Repelling Maggots Using Botanicals and Organic Methods
Drop a sprig of any sweet basil to the trash bag. Basil has a nice licorice-like smell that flies hate. Just a sniff of basil will cause many species of flies to get confused and act crazy. It also makes your trash smell nicer and doesn't have allergens like many perfumed bags or bag scents do. You can use dried basil, fresh basil or basil oil. Oregano and Lavender can have similar effects.
Throw in some evergreen clippings. Not enough of them to get noticed by the garbage collectors but a thin layer or grass, leaves, or conifer needles will reduce the smell of the meat in the trash can enough to keep the fly and maggot population inside that container in check. However, do not place clippings in the trash can abundantly unless the garbage pick-up is the next day, or else the rotting vegetation will attract stable flies.

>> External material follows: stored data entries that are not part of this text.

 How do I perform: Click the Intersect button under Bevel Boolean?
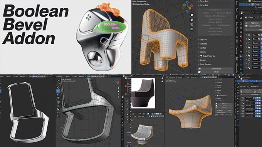(x=224, y=108)
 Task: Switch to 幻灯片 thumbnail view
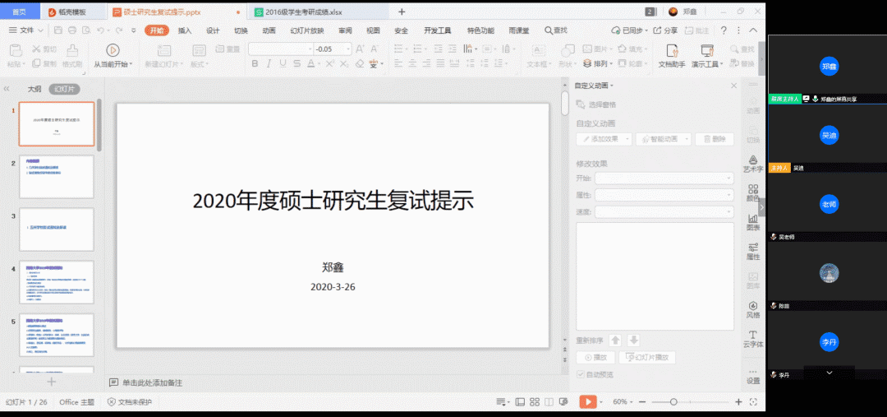point(64,89)
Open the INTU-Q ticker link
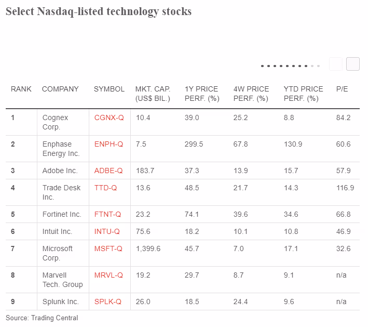 click(x=107, y=231)
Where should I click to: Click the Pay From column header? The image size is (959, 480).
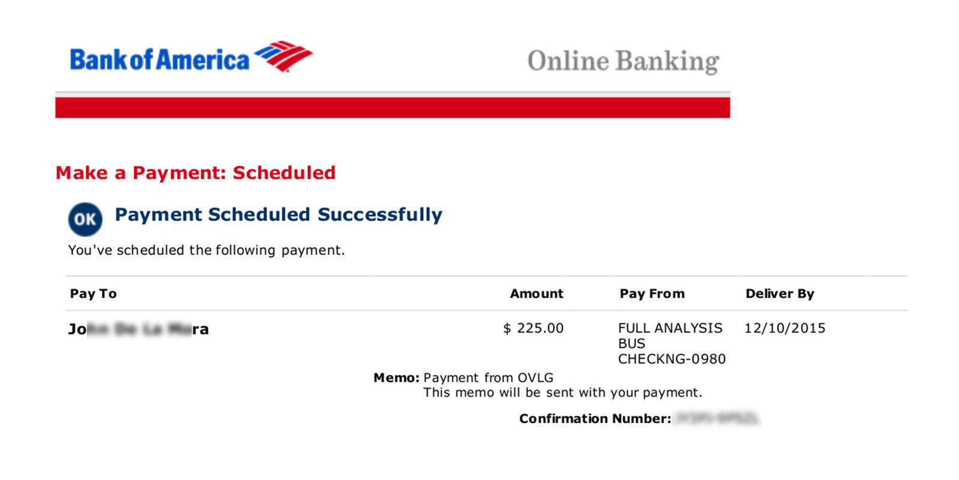click(652, 293)
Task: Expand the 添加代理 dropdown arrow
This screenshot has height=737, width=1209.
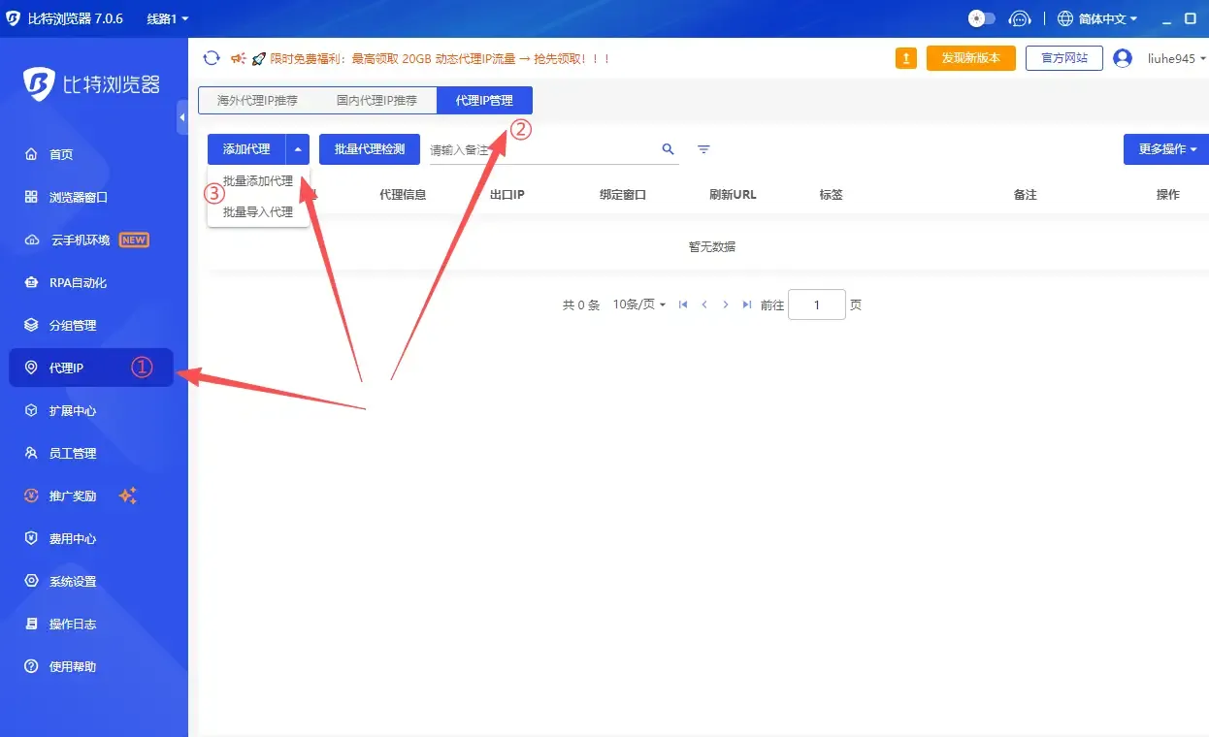Action: (x=298, y=149)
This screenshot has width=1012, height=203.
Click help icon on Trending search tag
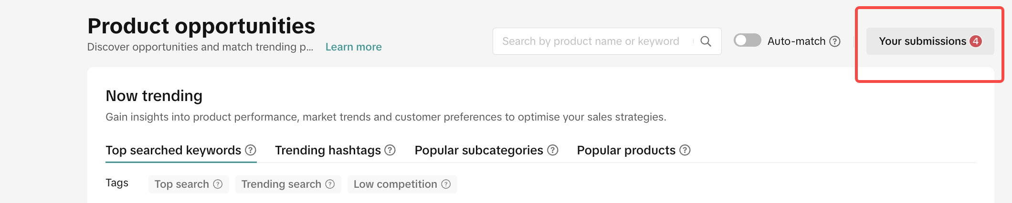(330, 184)
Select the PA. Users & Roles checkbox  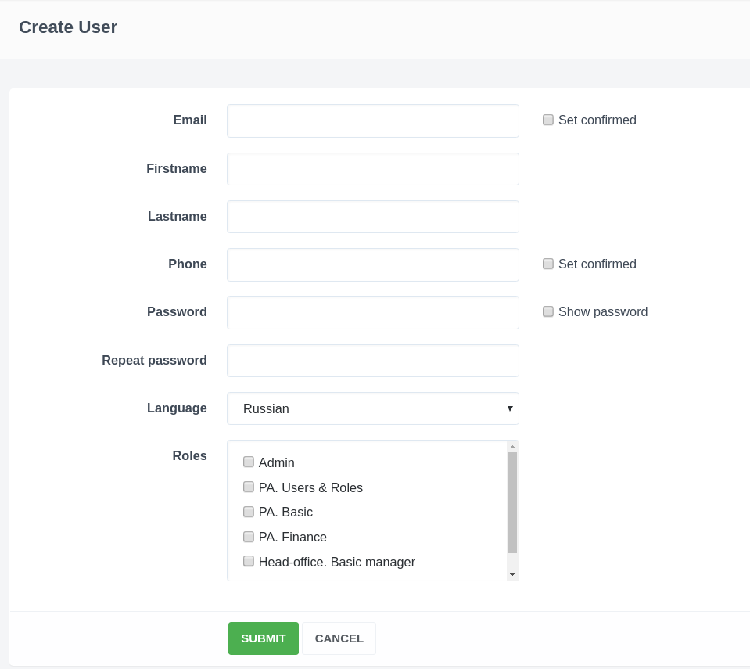click(x=249, y=487)
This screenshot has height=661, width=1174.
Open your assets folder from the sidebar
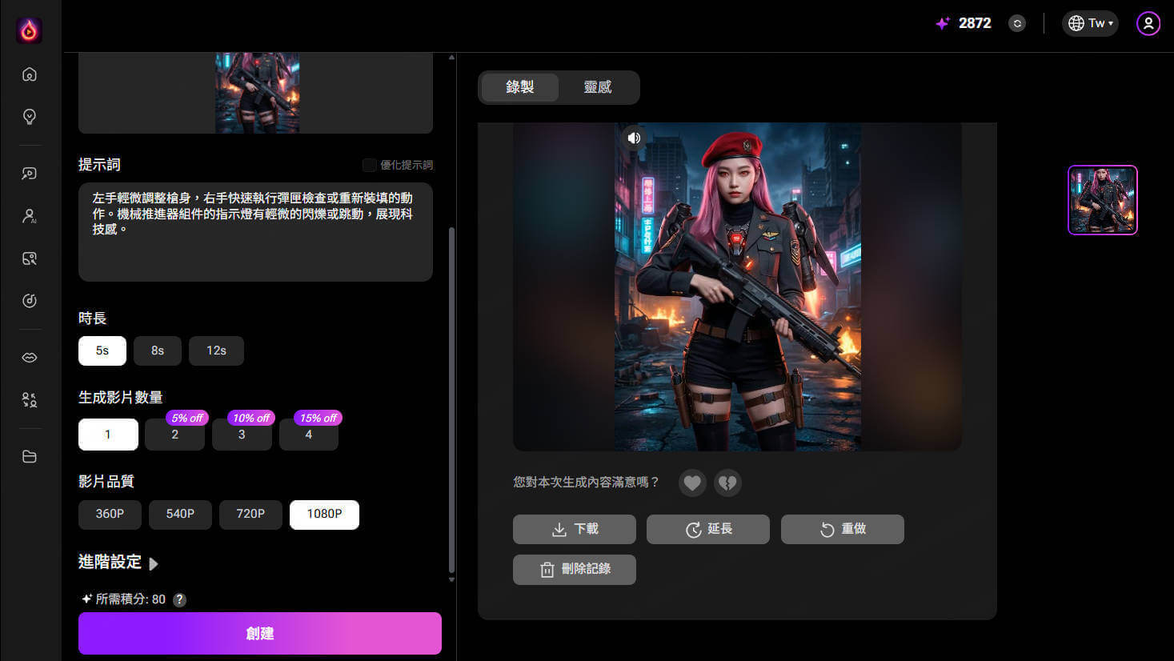[29, 456]
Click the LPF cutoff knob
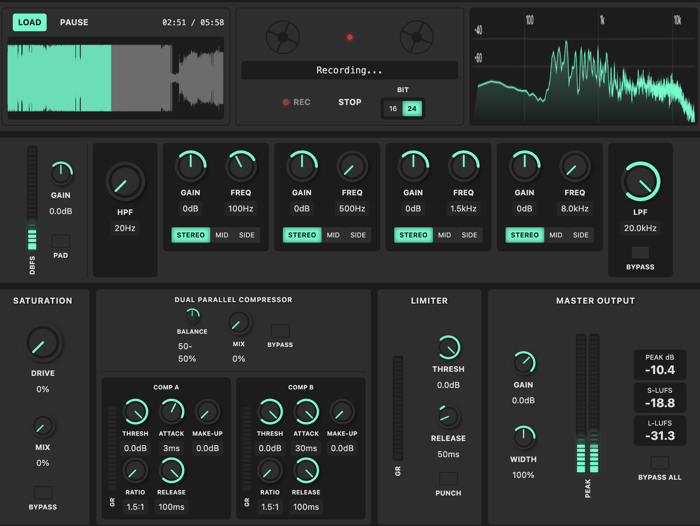The width and height of the screenshot is (700, 526). click(x=640, y=182)
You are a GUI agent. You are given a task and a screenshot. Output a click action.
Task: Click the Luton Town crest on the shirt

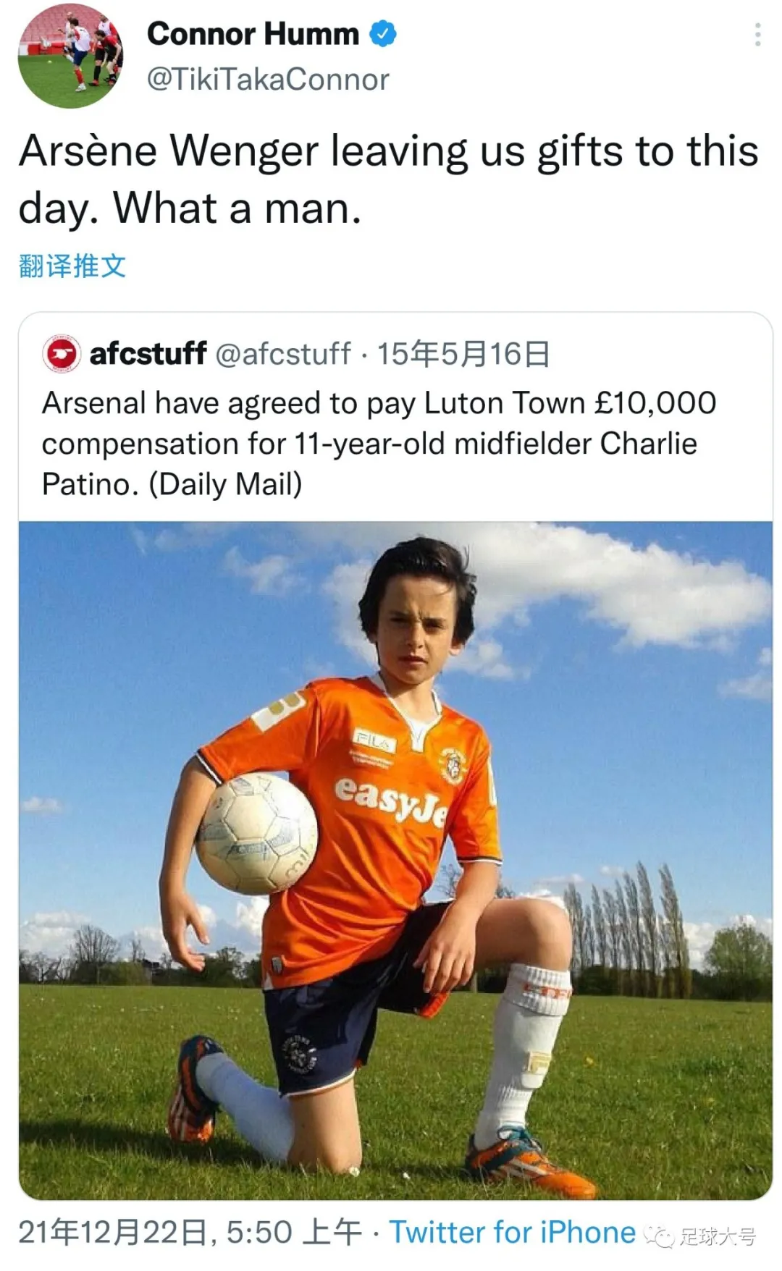453,765
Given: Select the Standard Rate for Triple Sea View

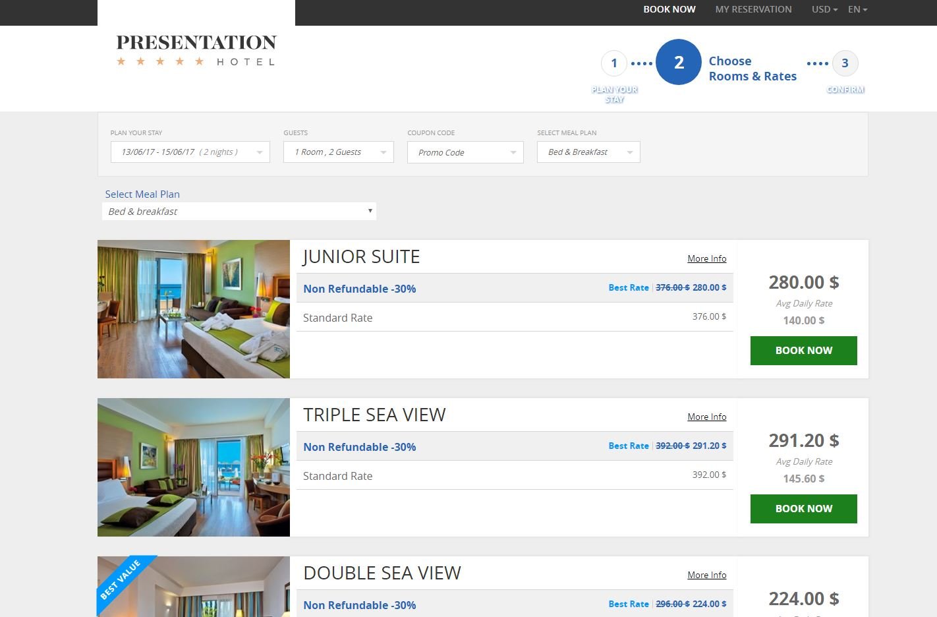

Drench the trash can, meat containers, and bags with wintergreen alcohol. Wintergreen alcohol burns the maggots and has a very strong pleasant minty fragrance that many pests including flies don't like. You can also regularly rinse and clean the trash can with this substance to keep maggots and other pests out.
Sprinkle Diatomaceous Earth on the meat and in the trash can. This is a kind of limestone consisting of thousands of fossilized micro-organisms which have sharp edges that will cut the skin of any soft body insect and kill it.